# [Your task]
Copy out all of the material below, changing each "The width and height of the screenshot is" to "The screenshot size is" and keeping everything else the same. Leave the pictures out.

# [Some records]

* BEGIN *

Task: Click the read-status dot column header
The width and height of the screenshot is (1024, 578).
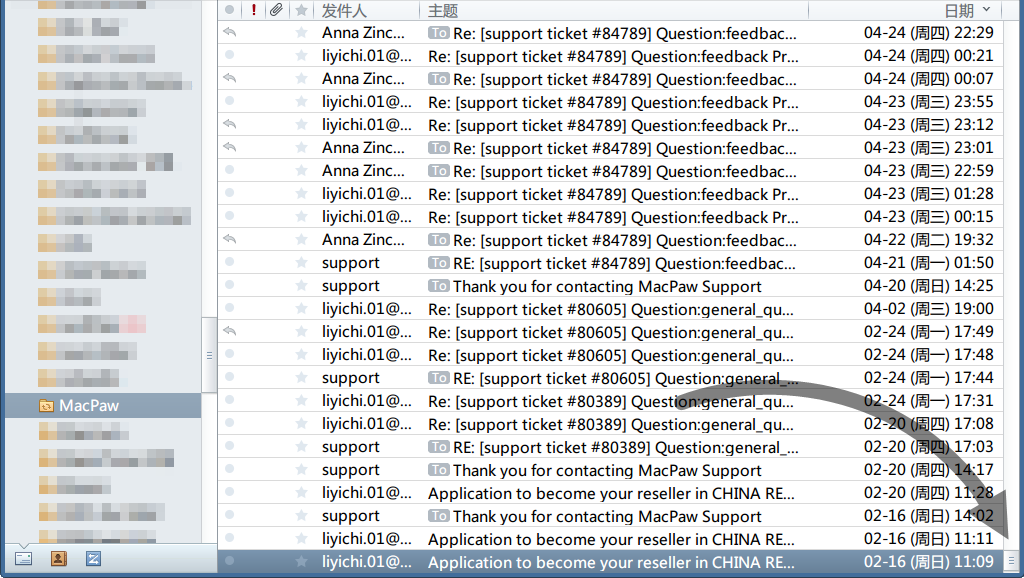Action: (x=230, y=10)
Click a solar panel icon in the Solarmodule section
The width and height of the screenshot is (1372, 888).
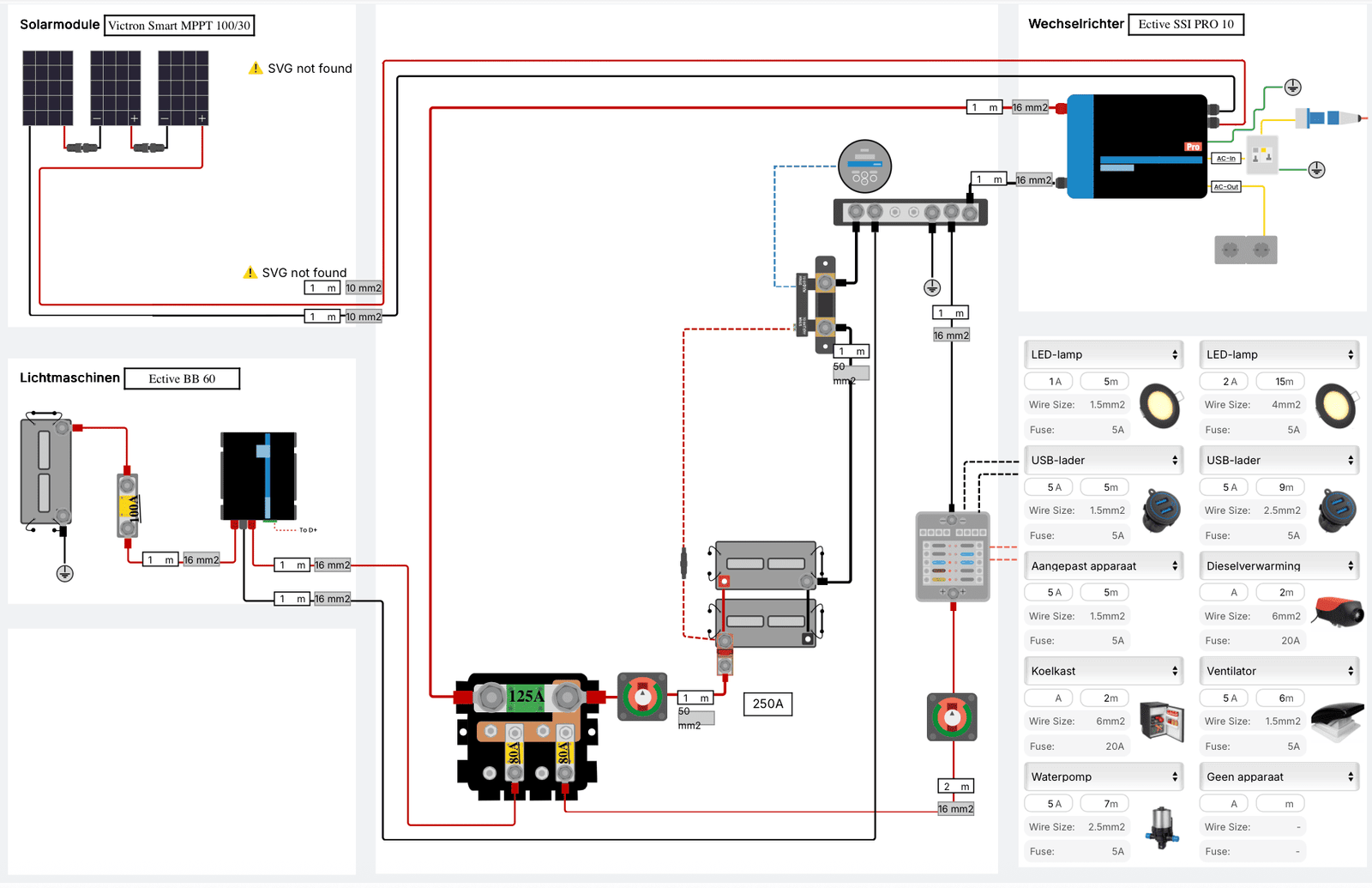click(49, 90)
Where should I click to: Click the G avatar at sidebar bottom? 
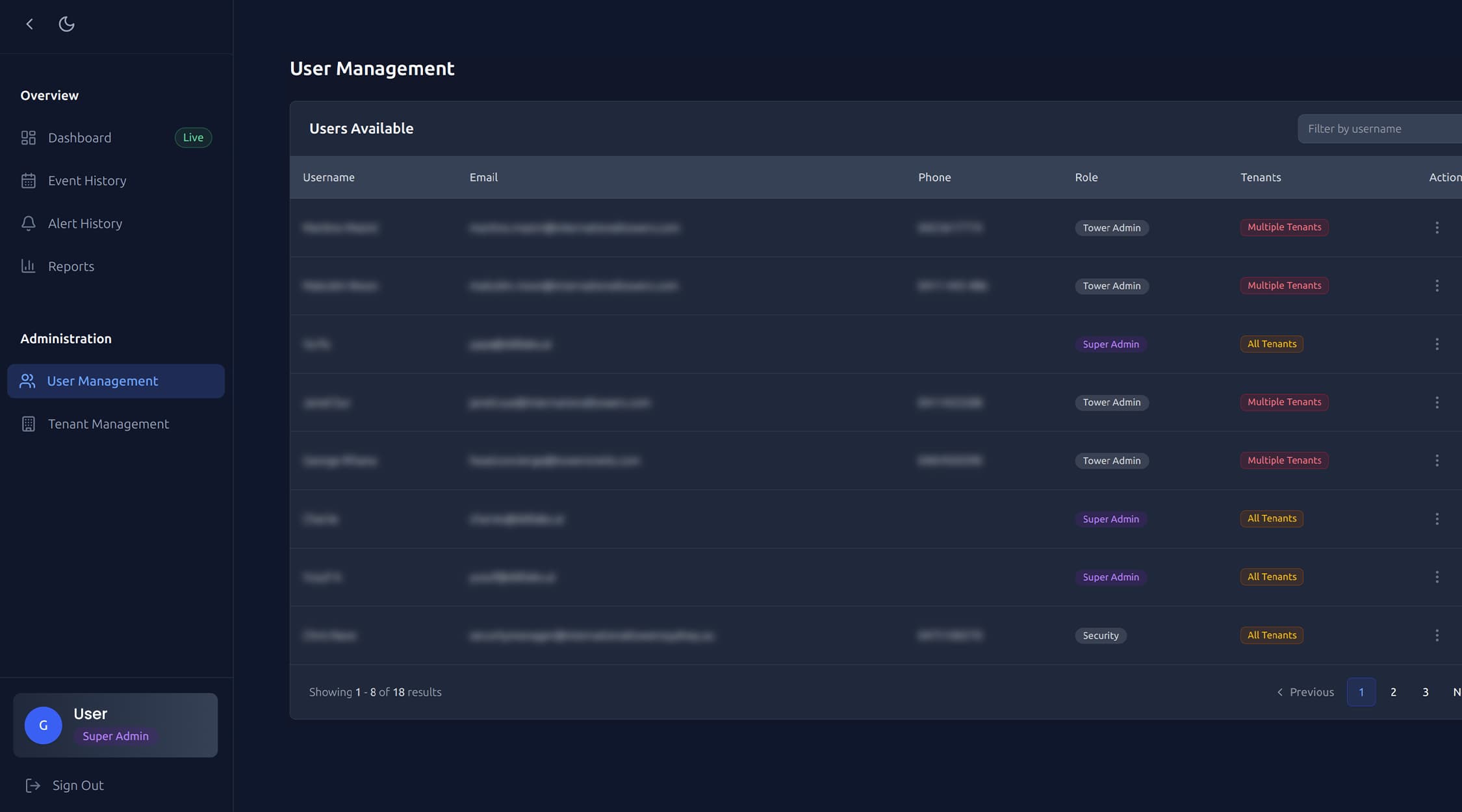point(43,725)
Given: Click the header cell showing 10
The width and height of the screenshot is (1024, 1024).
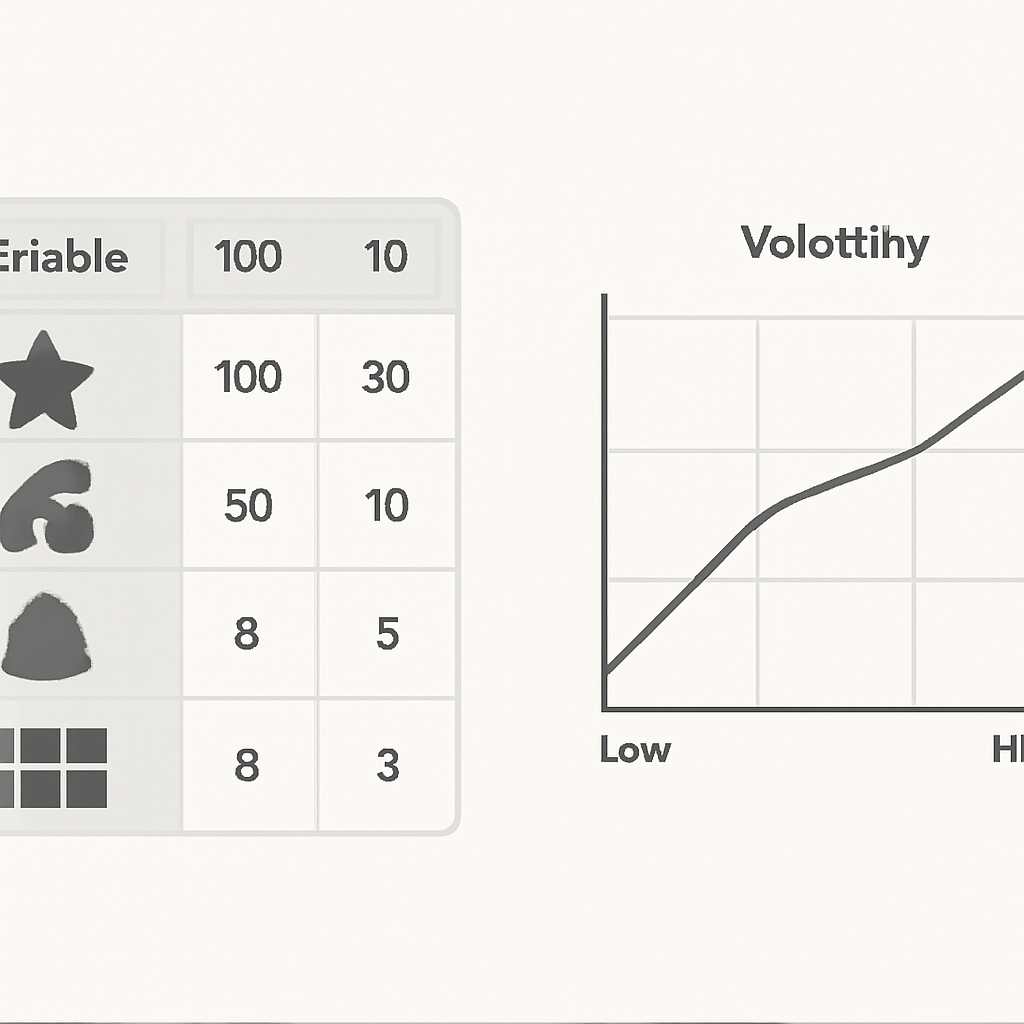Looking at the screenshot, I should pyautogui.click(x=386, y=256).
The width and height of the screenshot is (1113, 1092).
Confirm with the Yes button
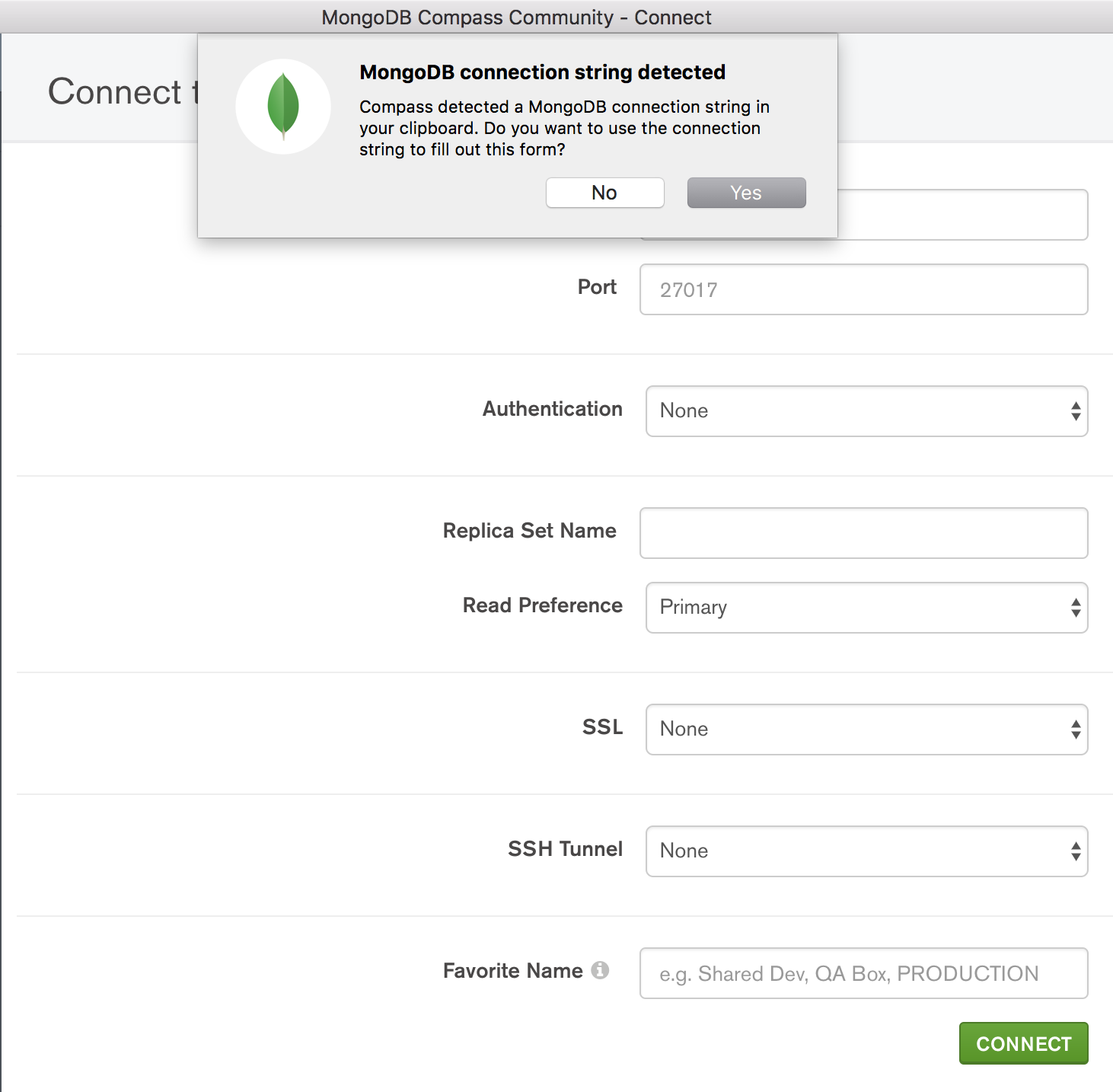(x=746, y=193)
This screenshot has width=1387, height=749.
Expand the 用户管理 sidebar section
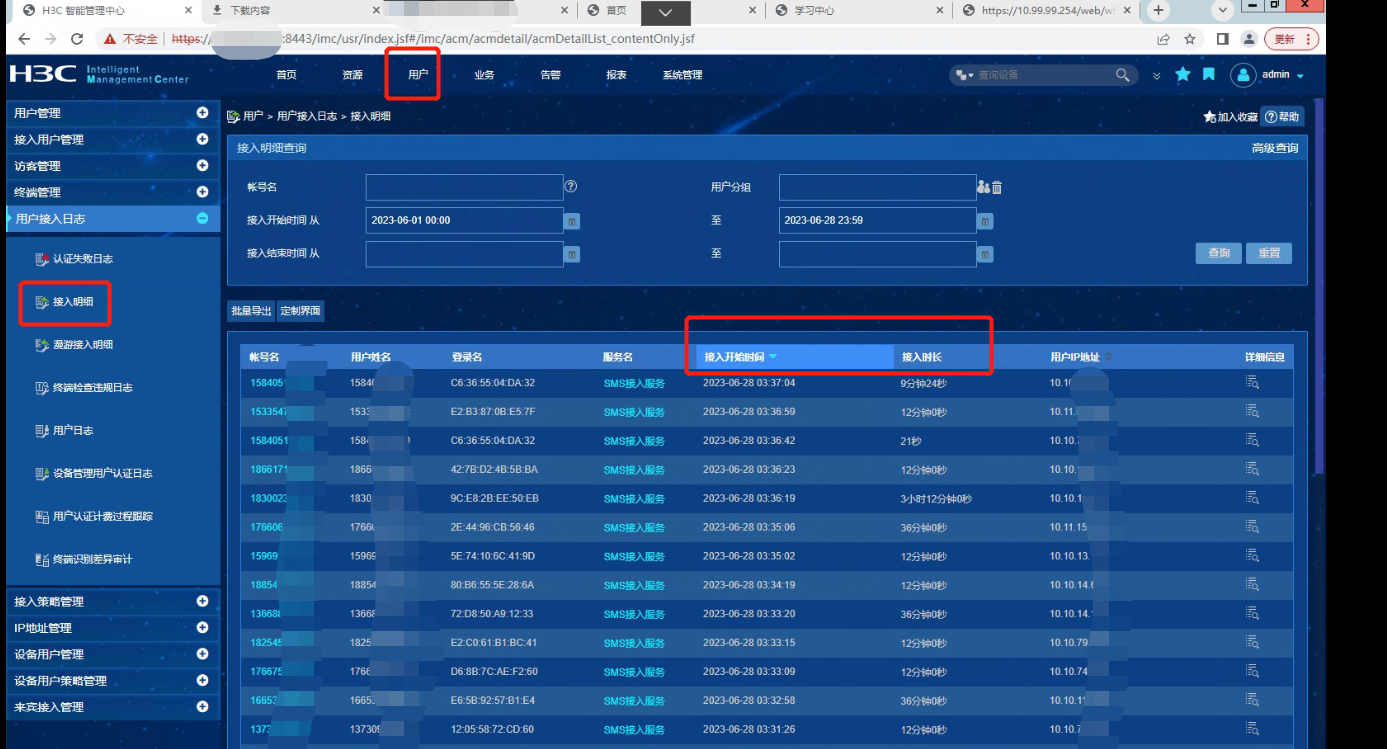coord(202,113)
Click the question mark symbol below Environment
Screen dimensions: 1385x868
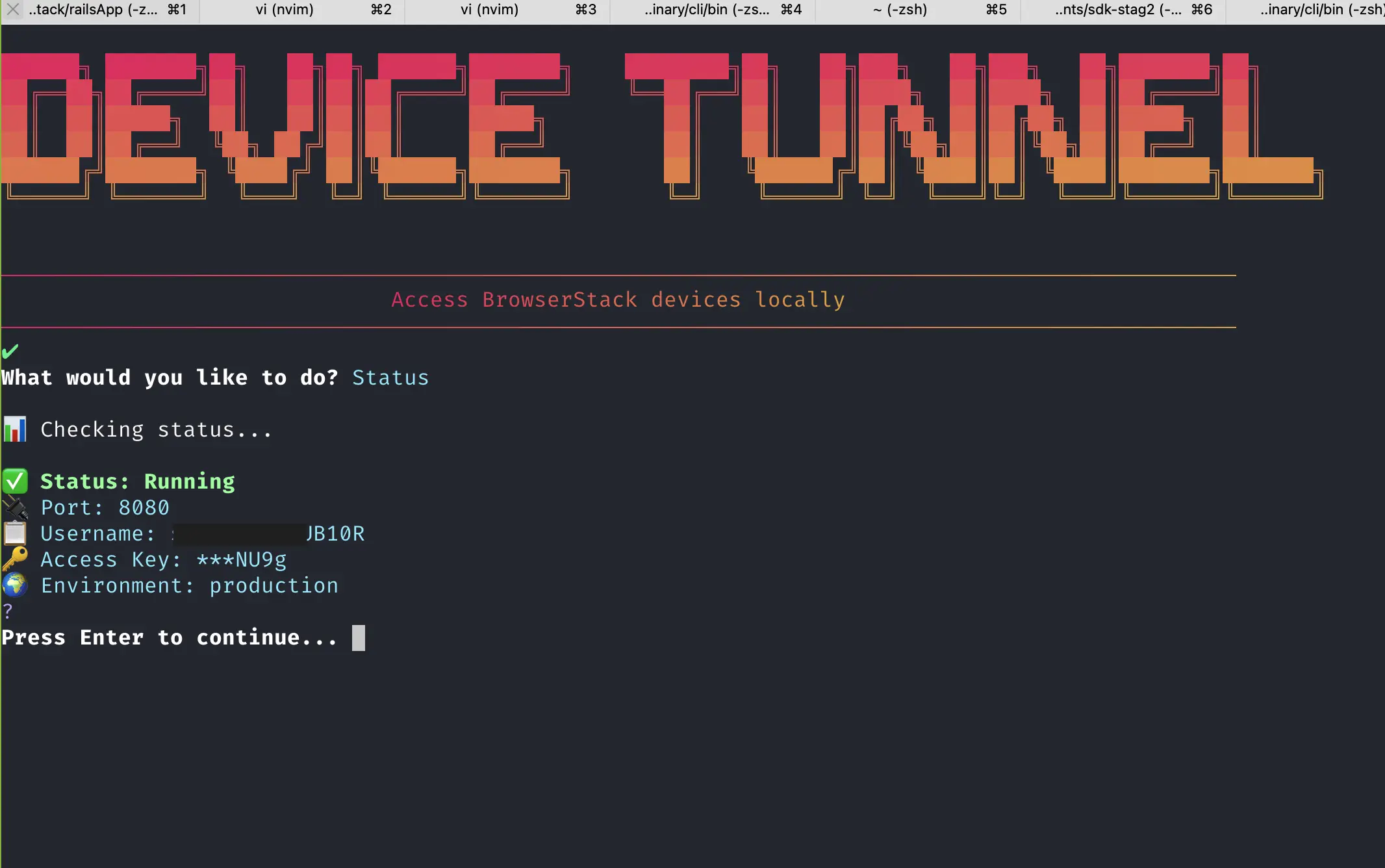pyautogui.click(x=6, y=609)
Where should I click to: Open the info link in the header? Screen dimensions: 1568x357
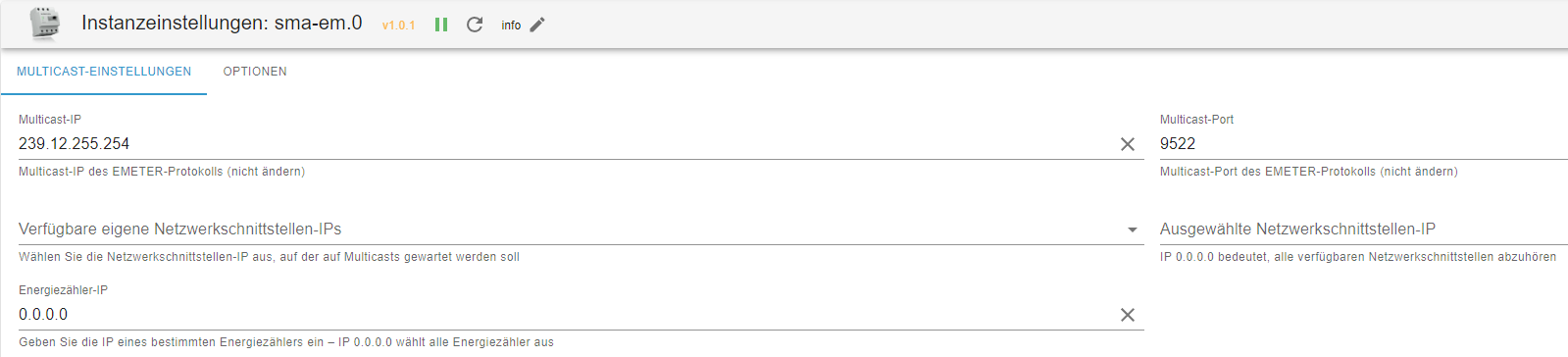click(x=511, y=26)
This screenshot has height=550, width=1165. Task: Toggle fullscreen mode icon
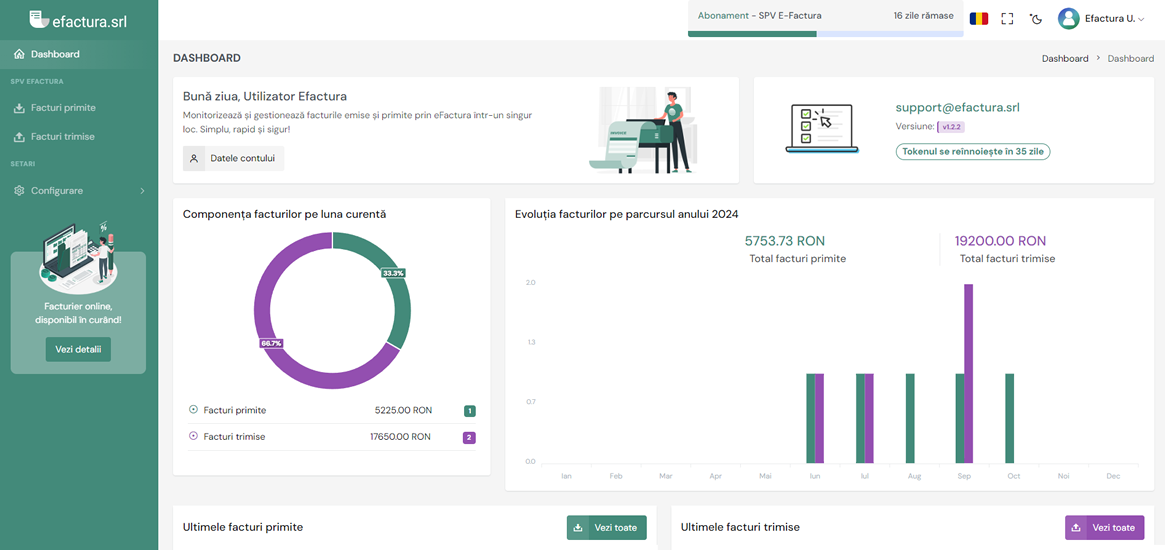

* END *

# [Solved problem]
Task: Click the read-status dot column header
The screenshot size is (1024, 578).
Action: (x=230, y=10)
Click a solar panel icon in the Solarmodule section
The screenshot size is (1372, 888).
click(49, 90)
Where should I click to: Click the G avatar at sidebar bottom? 
point(43,725)
Given: Click the header cell showing 10
The screenshot size is (1024, 1024).
Looking at the screenshot, I should pyautogui.click(x=386, y=256).
The screenshot size is (1113, 1092).
Confirm with the Yes button
(x=746, y=193)
This screenshot has width=1387, height=749.
Expand the 用户管理 sidebar section
coord(202,113)
Click the question mark symbol below Environment
Screen dimensions: 1385x868
pyautogui.click(x=6, y=609)
Where should I click to: Open the info link in the header? Screen dimensions: 1568x357
click(x=511, y=26)
This screenshot has height=550, width=1165. Task: Toggle fullscreen mode icon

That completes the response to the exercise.